(What this exercise asks)
1 - Name every section heading in the article on iconography, not counting its title.
2 - From the article on iconography, copy out the passage between "Having grown up" and "then go straight.", inclusive.

(Document passage)

Iconography: A language of symbols

I was given an exercise to take a closer look at the iconography around me and to sketch what I see, so today I decided to go to a favorite coffee shop of mine and on the way take pictures of all the icons I see. Below is a documentation of my journey with a quick sketch and analysis of each picture.

Consistent and Universal

Having grown up in the US and now living in Taiwan, there are signs that are consistent and universal no matter where you are like the handicapped parking and the no right-turn sign.

Universal street signs found in Taiwan

Local but Learned

Then there are local signs that pertain to Taiwan only that need to be learned like the universal health care symbol, and other street signs.

Symbol for Taiwan’s National Healthcare Insurance found on a clinic’s sign
Another local but common street sign: on some roads in Taiwan, it’s illegal to make a direct left turn, instead scooter drivers must turn right first, swerve around and then go straight.

Signal to Action

Icons on street signs convey information, but some icons like those found on buttons signal instructions.

Action icons — Open/Close Elevator door

Helping Aids

Other icons may serve as complementary images that amplify descriptions or meaning that make them more memorable to people

Icons next to descriptions of ideal times to take protein powder

Regardless of the kinds of icons that are out there, whether its for information or instruction, their symbols all have a context and serve a purpose intended to communicate with people they come in contact with.

(Data section)
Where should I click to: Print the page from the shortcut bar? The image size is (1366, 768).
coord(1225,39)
--
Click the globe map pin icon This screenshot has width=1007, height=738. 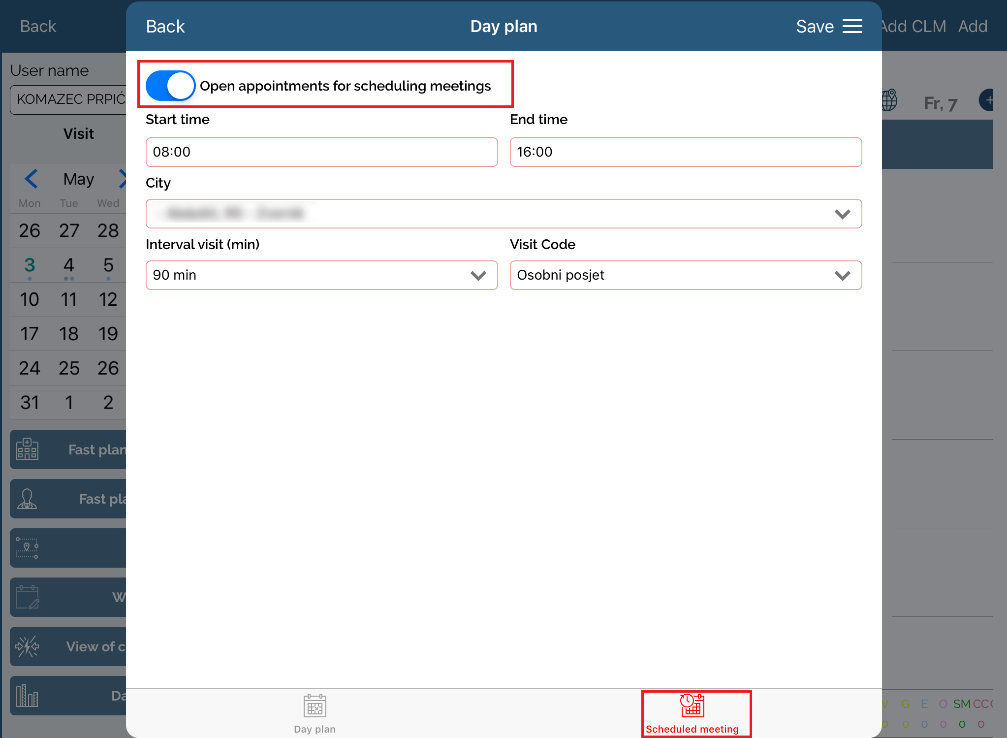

(Answers for each item)
1 -
Consistent and Universal
Local but Learned
Signal to Action
Helping Aids

2 -
Having grown up in the US and now living in Taiwan, there are signs that are consistent and universal no matter where you are like the handicapped parking and the no right-turn sign.

Universal street signs found in Taiwan

Local but Learned

Then there are local signs that pertain to Taiwan only that need to be learned like the universal health care symbol, and other street signs.

Symbol for Taiwan’s National Healthcare Insurance found on a clinic’s sign
Another local but common street sign: on some roads in Taiwan, it’s illegal to make a direct left turn, instead scooter drivers must turn right first, swerve around and then go straight.